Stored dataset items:

════════

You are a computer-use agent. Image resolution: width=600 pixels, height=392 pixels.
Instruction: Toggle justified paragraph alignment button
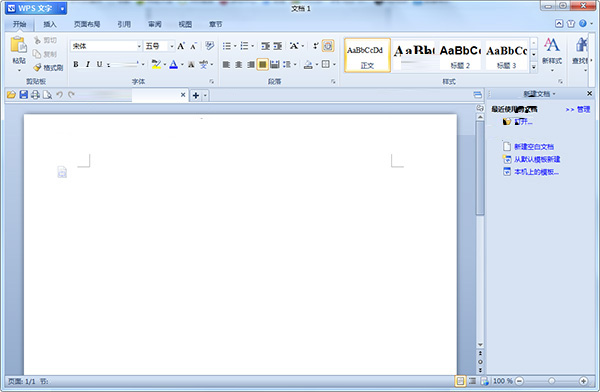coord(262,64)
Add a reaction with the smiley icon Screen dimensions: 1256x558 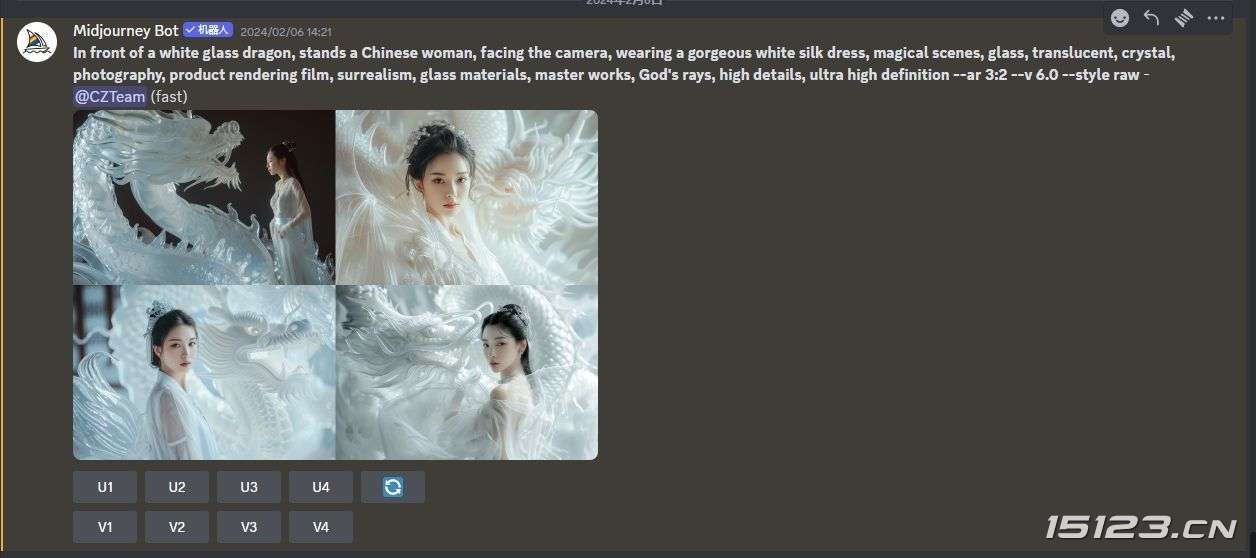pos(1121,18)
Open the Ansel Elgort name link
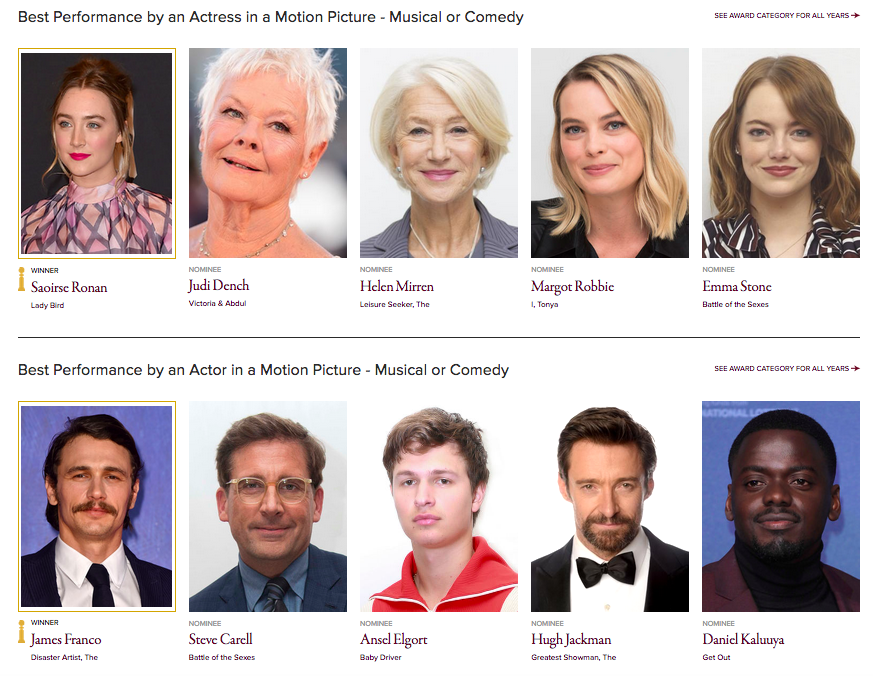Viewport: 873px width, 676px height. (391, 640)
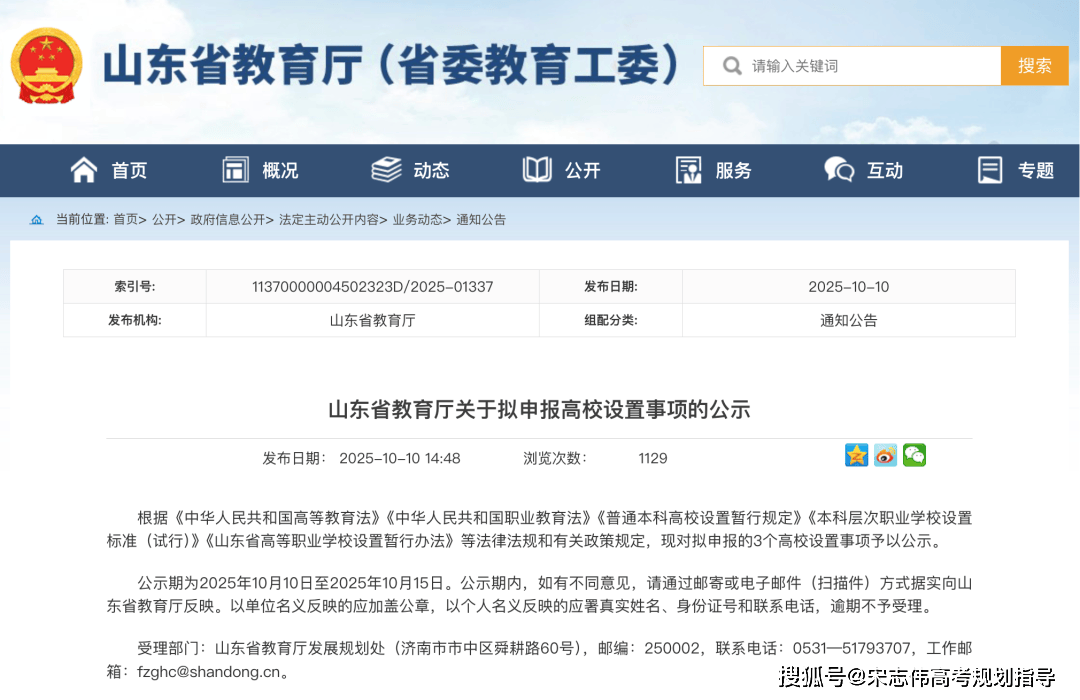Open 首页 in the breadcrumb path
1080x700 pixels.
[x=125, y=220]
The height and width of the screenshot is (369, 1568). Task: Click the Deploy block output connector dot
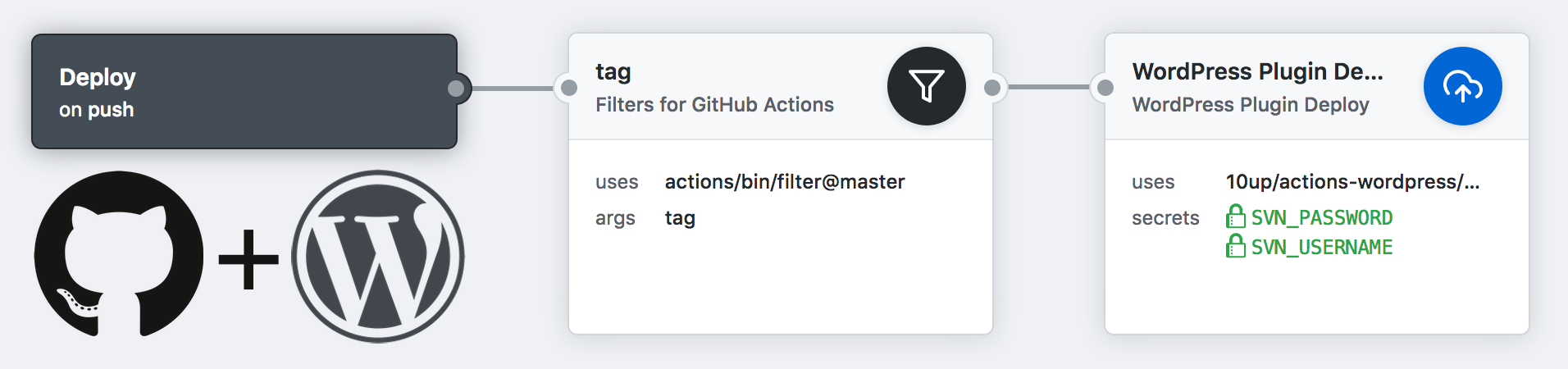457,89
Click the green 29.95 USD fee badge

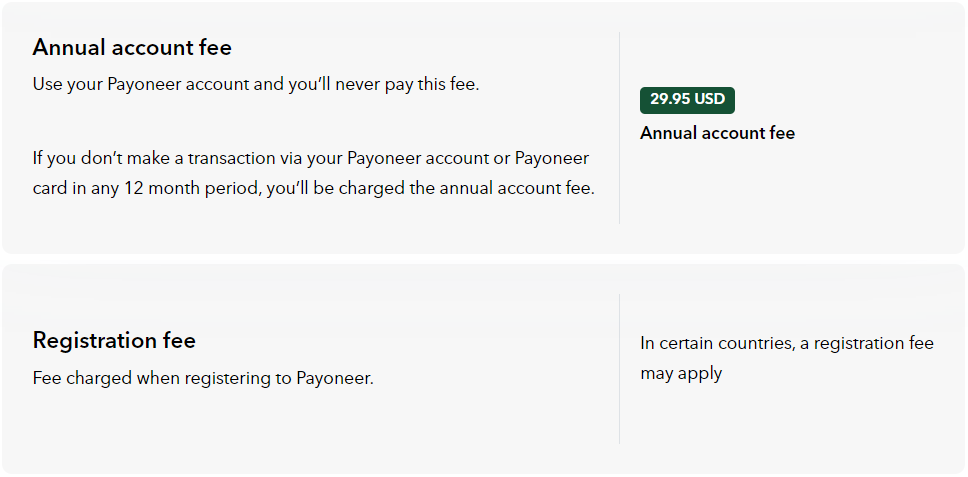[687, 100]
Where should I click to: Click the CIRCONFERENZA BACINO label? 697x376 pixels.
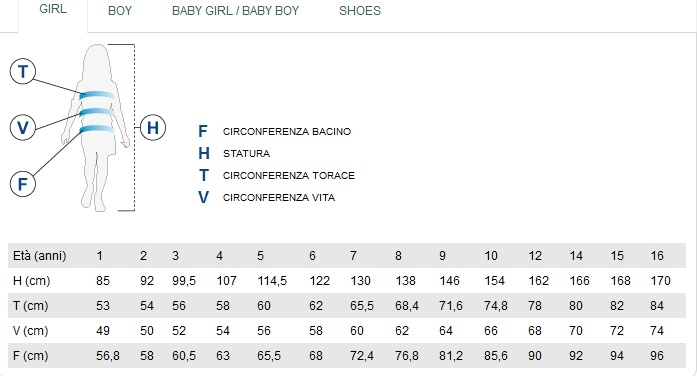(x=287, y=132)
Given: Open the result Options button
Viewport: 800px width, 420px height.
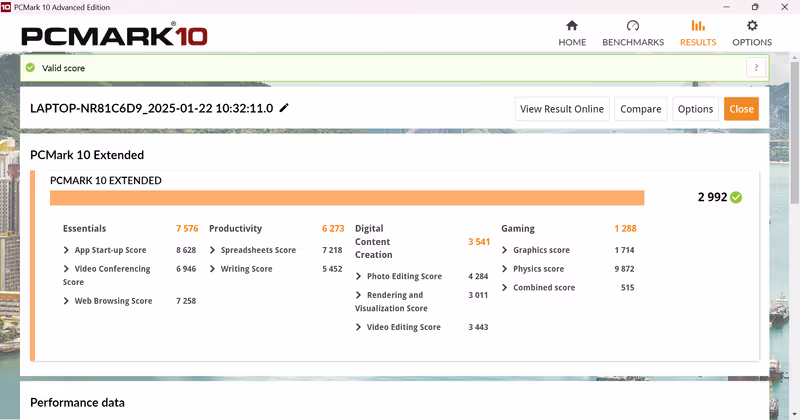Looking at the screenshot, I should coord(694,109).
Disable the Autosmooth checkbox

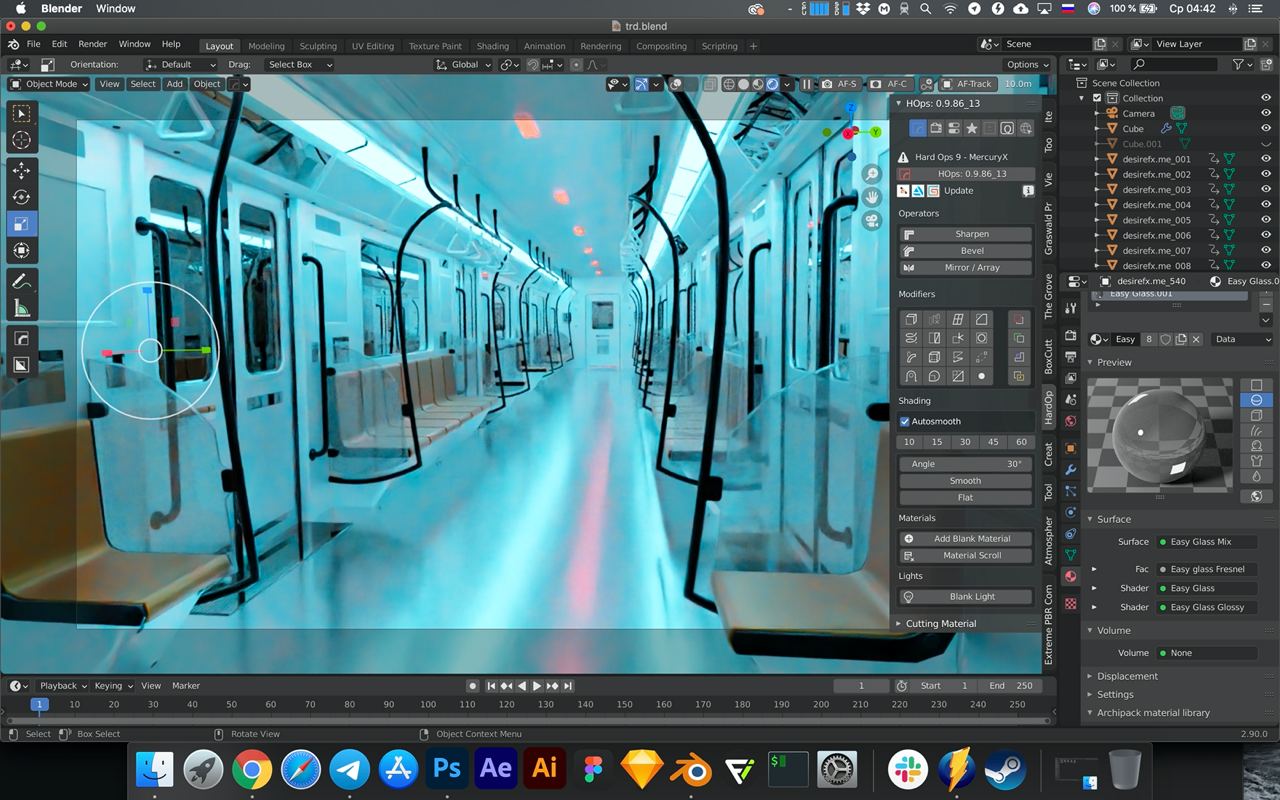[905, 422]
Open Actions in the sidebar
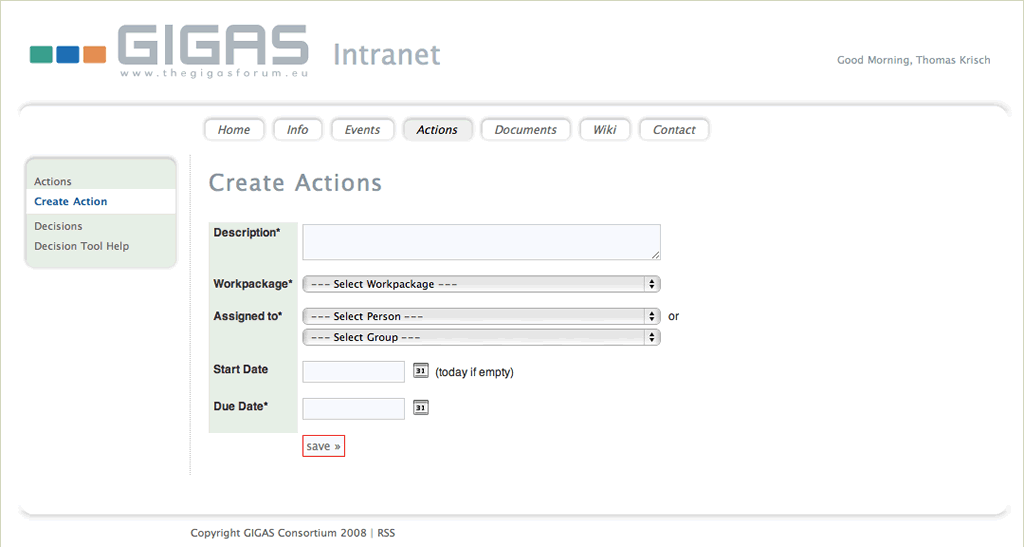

════════

> _Directions_: Each line from the one with "Given: Open the result Options button" through the end of the entries should be reproduced exactly. Leave out the pictures.

> _Solution for this problem_:
Given: Open the result Options button
Viewport: 800px width, 420px height.
Looking at the screenshot, I should coord(694,109).
Disable the Autosmooth checkbox

[905, 422]
Open Actions in the sidebar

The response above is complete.